Physically, Kooshdakhaa are shape-shifters capable of assuming human form, the form of an otter and potentially other forms. In some accounts, a Kooshdakhaa is able to assume the form of any species of otter; in others, only one. Accounts of their behaviour seem to conflict with one another. In some stories, Kooshdakhaa are cruel creatures who take delight in tricking poor Tlingit sailors to their deaths. In others, they are friendly and helpful, frequently saving the lost from death by freezing. In many stories, the Kooshdakhaa save the lost individual by distracting them with curiously otter-like illusions of their family and friends as they transform their subject into a fellow Kooshdakhaa, thus allowing him to survive in the cold. Naturally, this is counted a mixed blessing. However, Kooshdakhaa legends are not always pleasant. In some legends it is said the Kooshdakhaa will imitate the cries of a baby or the screams of a woman to lure victims to the river. Once there, the Kooshdakhaa either kills the person and tears them to shreds or will turn them into another Kooshdakhaa.

Legends have it Kooshdakhaa can be warded off through copper, urine, and in some stories fire.

Since the Kooshdakhaa mainly preys on small children, it has been thought by some that it was used by Tlingit mothers to keep their children from wandering close to the ocean by themselves.

It is also said that the Kooshdakhaa emit a high pitched, three part whistle in the pattern of low-high-low.

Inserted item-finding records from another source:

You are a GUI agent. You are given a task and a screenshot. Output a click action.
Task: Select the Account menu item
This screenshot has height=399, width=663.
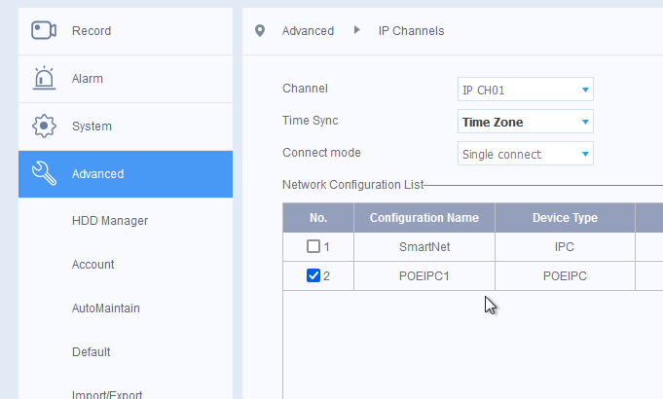coord(93,265)
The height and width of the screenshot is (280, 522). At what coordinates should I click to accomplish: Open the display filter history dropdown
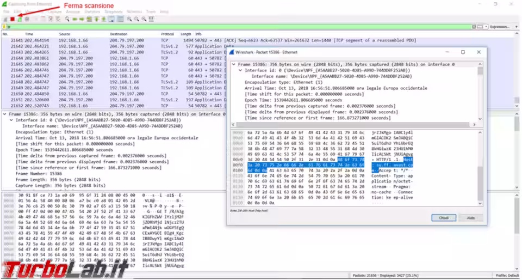coord(487,26)
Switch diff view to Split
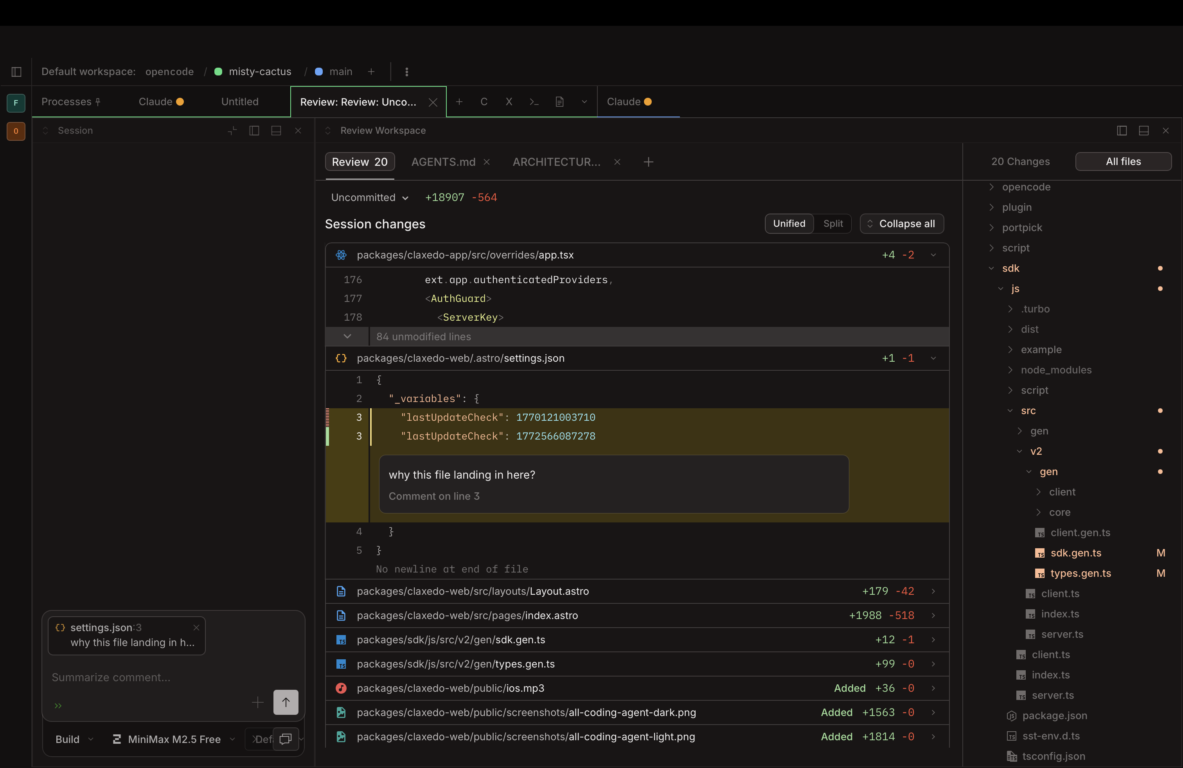Screen dimensions: 1183x768 833,224
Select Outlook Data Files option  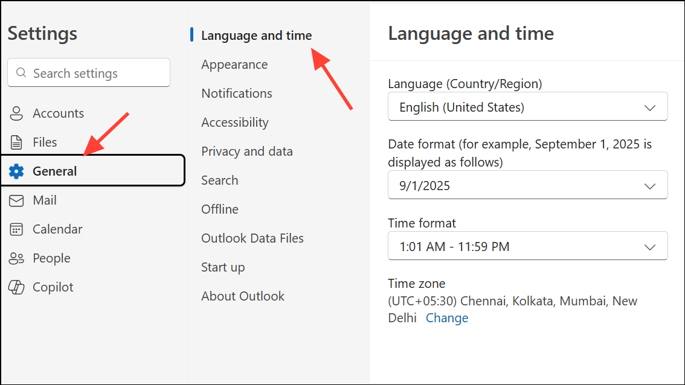tap(252, 238)
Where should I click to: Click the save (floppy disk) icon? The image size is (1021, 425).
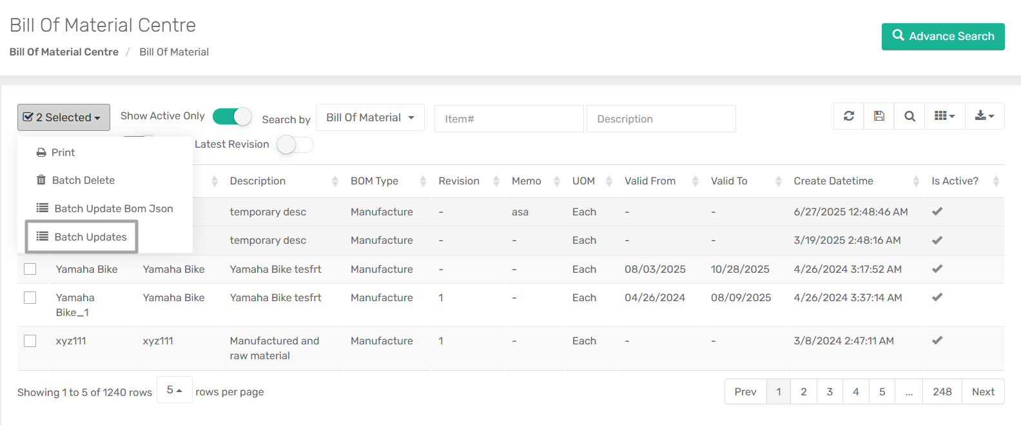(x=879, y=116)
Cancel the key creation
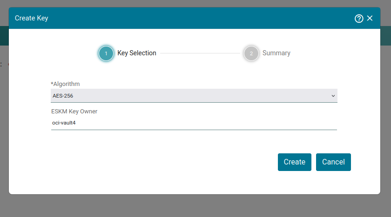 (333, 162)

Kooshdakhaa in modern literature

Kooshdakhaa's appear in Pamela Rae Huteson's "Legends in Wood, Stories of the Totems" in the legend 'War with the Land Otter Men', as well as Pamela Rae Huteson's "Transformation Masks" with the 'Kooshdakhaa Den'; and Garth Stein's "Raven Stole the Moon". Harry D. Colp describes a miner's encounter with the Kooshdakhaa, published as "The Strangest Story Ever Told."

It is also the subject of the Alaskan set horror novel "Kushtaka" by David Pierdomenico.

Kutshaka's also appear in William Giraldi's novel "Hold the dark" (2015).